8. Ainsi, eu égard à la nature et à la gravité des anomalies entachant ces actes en ce qui concerne l'exactitude de ce qu'ils sont censés reconnaître et transcrire, le préfet de la Seine-Maritime était fondé à estimer qu'il ne pouvait délivrer un titre de séjour, sur quelque fondement que ce soit, à une personne qui ne justifiait pas de son état civil. Par suite, et pour le seul motif fondé sur l'application des dispositions précitées de l'article R. 431-10 du code de l'entrée et du séjour des étrangers et du droit d'asile invoqué devant le tribunal, la carte de séjour demandée devait être refusée dès lors que ce titre de police et de circulation ne peut être remis qu'à une personne dont l'identité est établie.
9. En deuxième lieu, il ne ressort pas des pièces du dossier, et il n'est d'ailleurs pas allégué, que M. A aurait déposé une demande d'asile en France. Par suite, le moyen tiré de la méconnaissance de l'article 31 de la convention de Genève doit être écarté comme inopérant.
10. En troisième lieu, le défaut d'examen particulier de sa situation personnelle invoqué par la requérant ne ressort pas des pièces du dossier.
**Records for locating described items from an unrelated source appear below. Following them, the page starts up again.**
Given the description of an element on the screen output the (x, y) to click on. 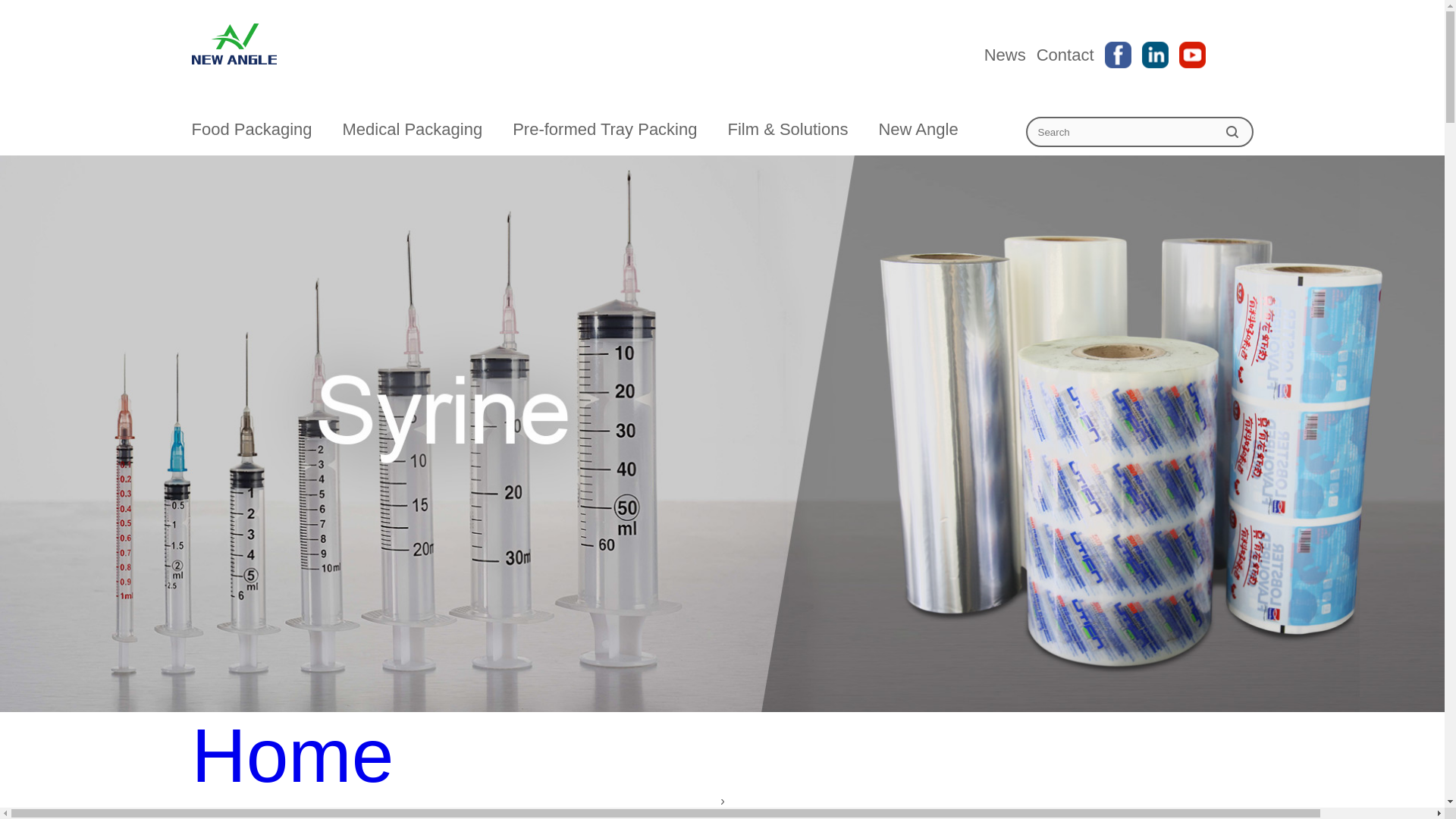
Product (721, 811)
Contact (1065, 55)
Medical Packaging (412, 128)
New Angle (917, 128)
Food Packaging (250, 128)
Home (721, 755)
Pre-formed Tray Packing (604, 128)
11. En quatrième lieu, si M. A, célibataire et sans charge de famille en France, fait valoir qu'il réside sur le territoire national depuis le mois de juillet 2018 et qu'il a obtenu un CAP " Constructeur de routes " au terme d'une formation en alternance dispensée au sein du Lycée Professionnel Fernand Léger de Grand-Couronne (76), ces circonstances ne suffisent pas, à elles seules, et alors, notamment, que son identité n'est pas établie, à caractériser une atteinte disproportionnée portée à son droit au respect de sa vie privée et familiale, protégé par l'article 8 de la convention européenne de sauvegarde des droits de l'homme et des libertés fondamentales, par l'autorité administrative.
12. En dernier lieu, au regard de l'ensemble des éléments précédemment exposés, l'erreur manifeste d'appréciation invoquée par le requérant n'est pas établie.
13. Il résulte de tout ce qui précède que la requête de M. A doit être rejetée en toutes ses conclusions.
D É C I D E :
Article 1er : La requête de M. A est rejetée.
Article 2 : Le présent jugement sera notifié à M. C A et au préfet de la Seine-Maritime.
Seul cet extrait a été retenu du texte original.